LeoGlossary: Great Financial Crisis
The Great Financial Crisis (aka Great Recession) was a period from mid 2007 through 2009 where markets took a significant downturn. This was brought on, in large part, due to a collapse in the United States housing market.
Due to the excess leverage in the system, when real estate prices collapsed, securities such as mortgage backed securities fell in value. This caused ripples throughout the financial system as much of the collateral in the system suddenly turned bad.
The effects were so bad that many banks around the world had to be bailed out by their governments. There was also pain suffered in other financial institutions. In the United States, both Bear Stearns and Lehman Brothers, two historic investment banks, went under.
As a result, it was speculated that Bitcoin was developed by an anonymous individual or group going by the name of Satoshi Nakamoto. This uses blockchain technology and is designed to alleviate a similar financial collapse. The jury is still out on that one.
At the core of the Great Financial Crisis was the Eurodollar System, also known as the Wholesale Banking System. This is comprised of international banks and financial institutions. They engage in both bilateral and trilateral lending transactions. It is estimated that 90% of global trade is funded through this avenue.
Many point to the subprime mortgage crisis as the cause. The challenge with this viewpoint is the fact that, in terms of dollars, it was not big enough to cause global system risk. Thus, it had to be brought on by something much larger.

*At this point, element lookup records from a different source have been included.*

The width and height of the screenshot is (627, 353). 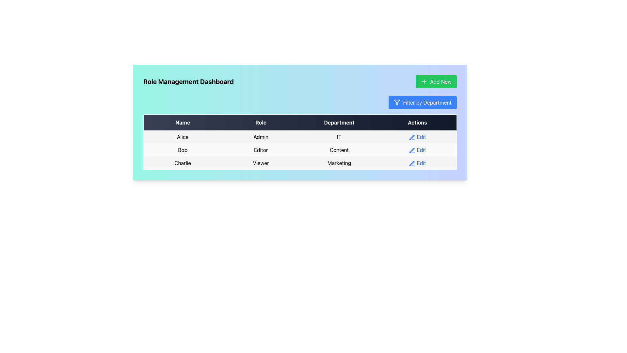 What do you see at coordinates (417, 150) in the screenshot?
I see `the blue 'Edit' hyperlink with a pen icon located in the 'Actions' column of the table, specifically the second link below the 'IT' department row` at bounding box center [417, 150].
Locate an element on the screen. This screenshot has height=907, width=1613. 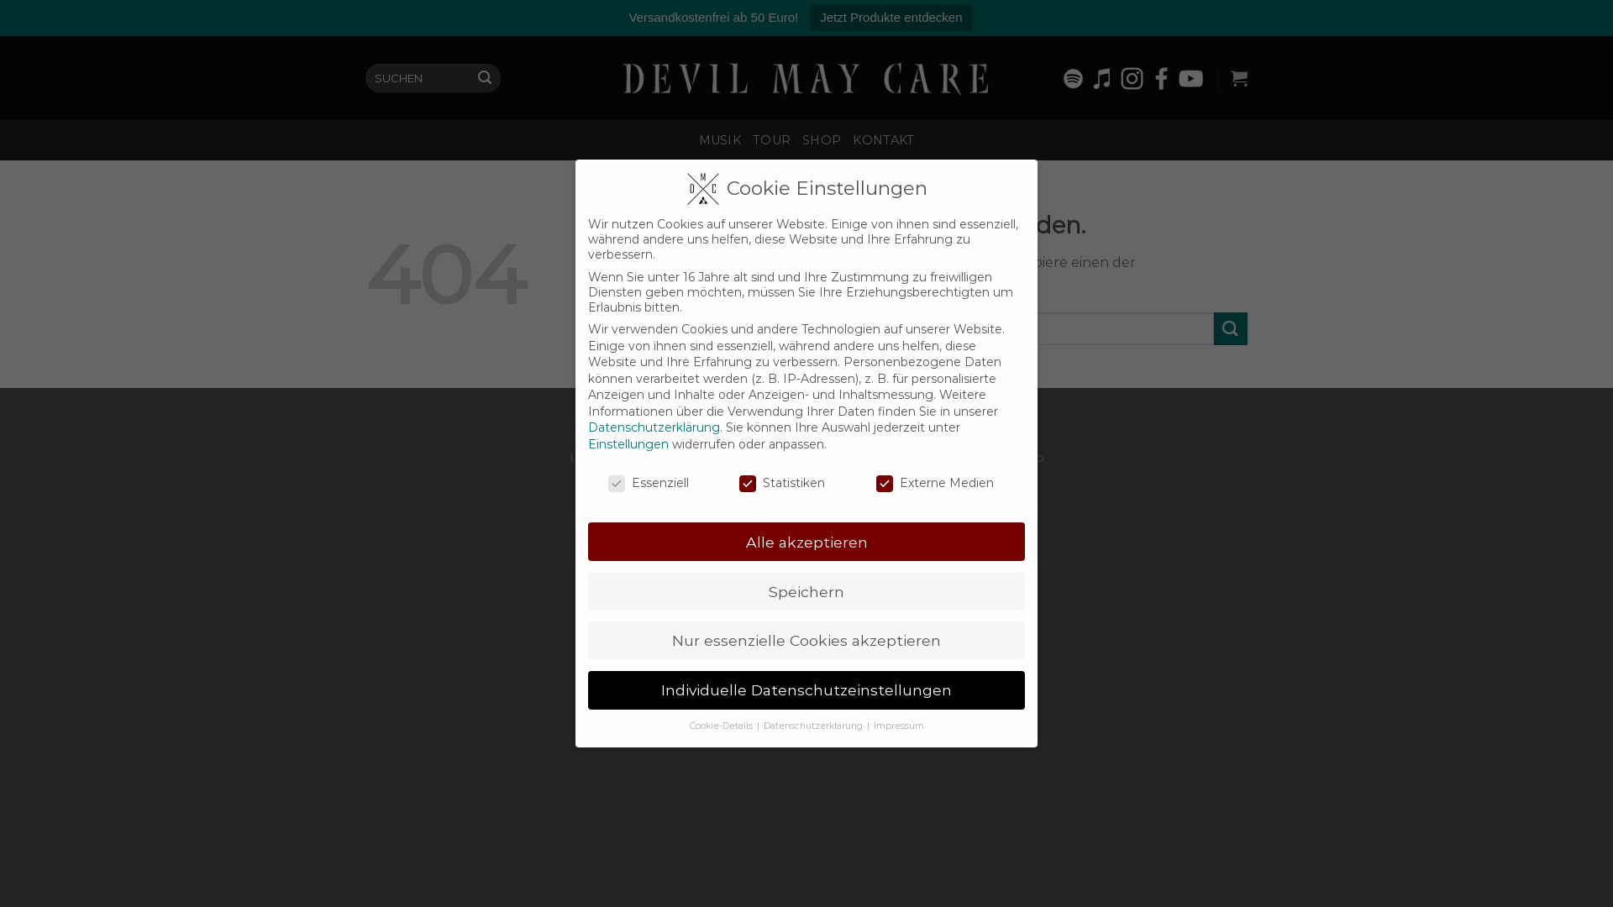
'Alle akzeptieren' is located at coordinates (806, 541).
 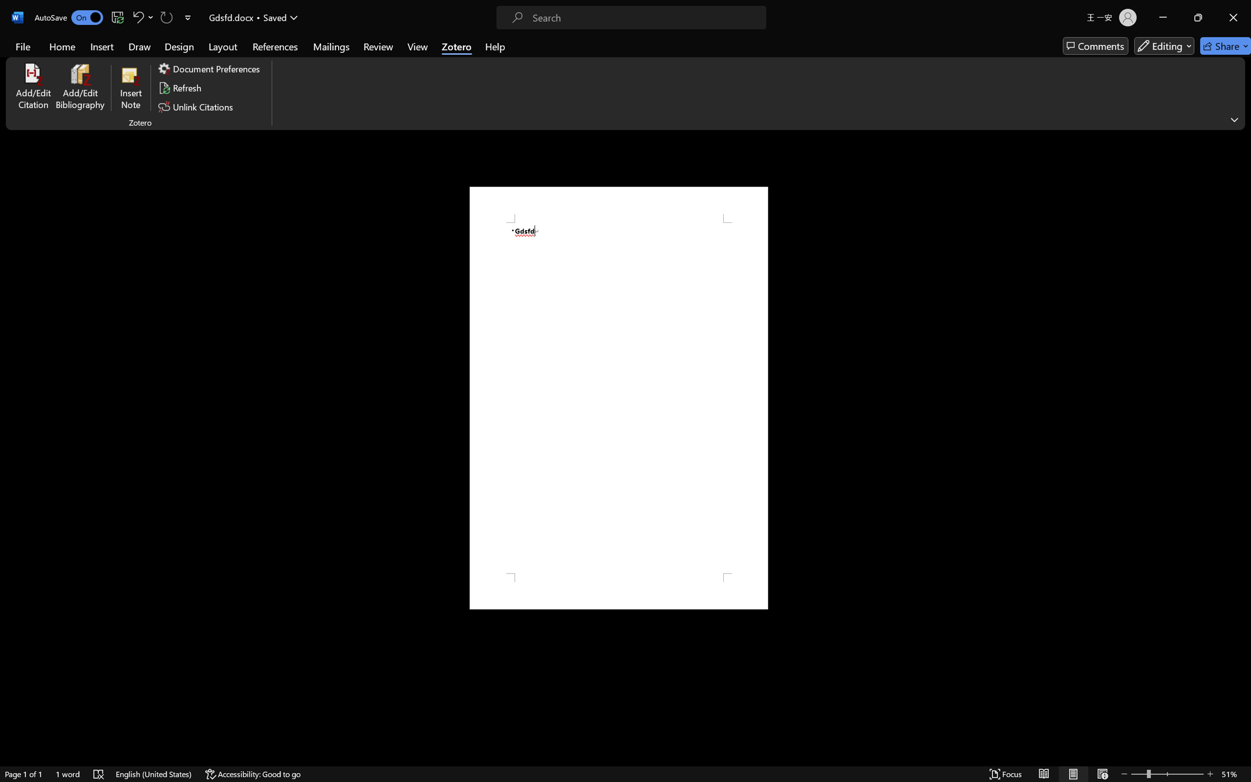 I want to click on 'Page 1 content', so click(x=618, y=398).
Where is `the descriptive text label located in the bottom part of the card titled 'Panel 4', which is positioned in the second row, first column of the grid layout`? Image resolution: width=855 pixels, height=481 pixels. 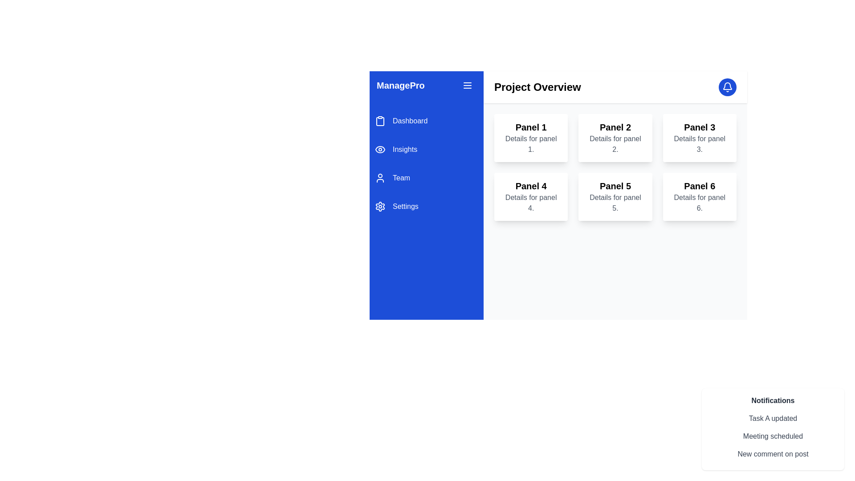
the descriptive text label located in the bottom part of the card titled 'Panel 4', which is positioned in the second row, first column of the grid layout is located at coordinates (531, 203).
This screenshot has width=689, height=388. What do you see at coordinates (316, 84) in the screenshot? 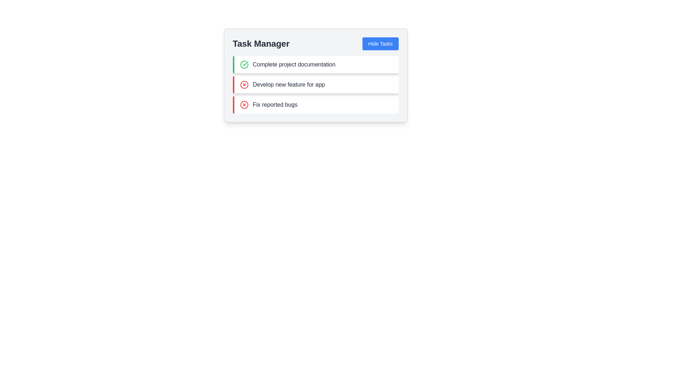
I see `the task item labeled 'Develop new feature for app' in the task manager interface` at bounding box center [316, 84].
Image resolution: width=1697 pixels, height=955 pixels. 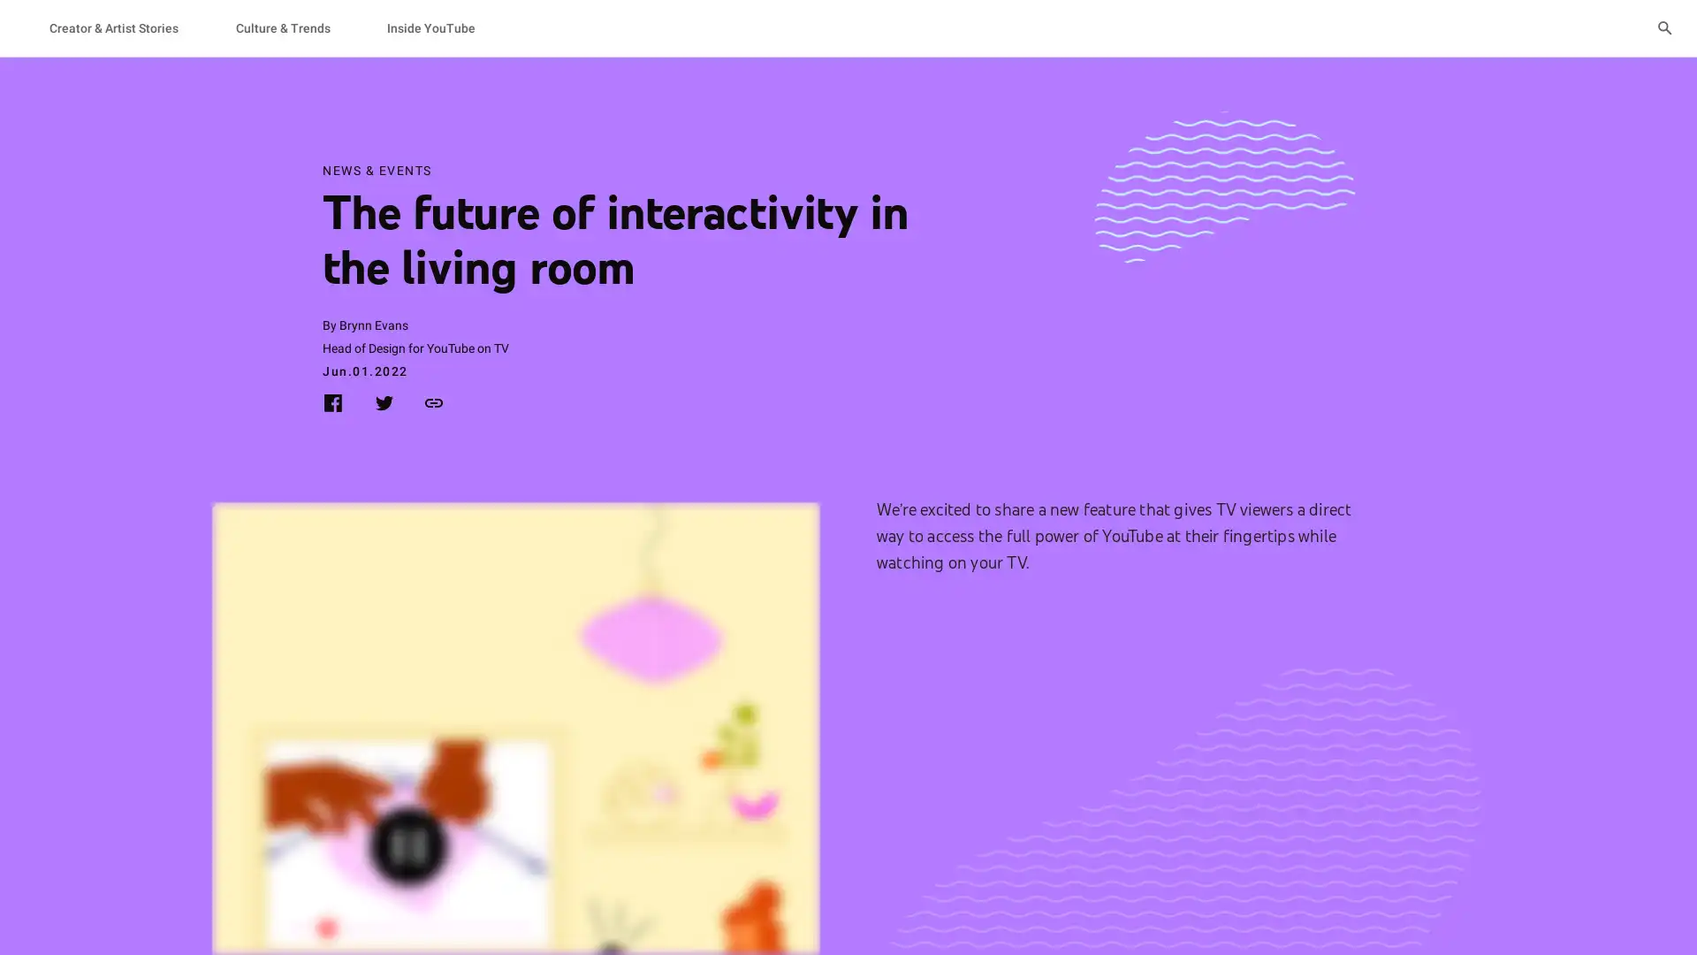 I want to click on Open Search, so click(x=1663, y=27).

The Eurodollar System operates using collateral. This means that institutions are most concerned about liquidity, not so much about credit worthiness. Under normal conditions, this was no problem since most markets had a degree of liquidity that could be counted upon.
What causes a stir was when this turned sour. As the mortgage backed securities because non-liquid, their valuation came into question.
This set off a turn of events that ultimately led to the collapse of the entire global economy. At the same time, the financial system took a hit, only being saved when institution such as the U.S. Treasury stepped in.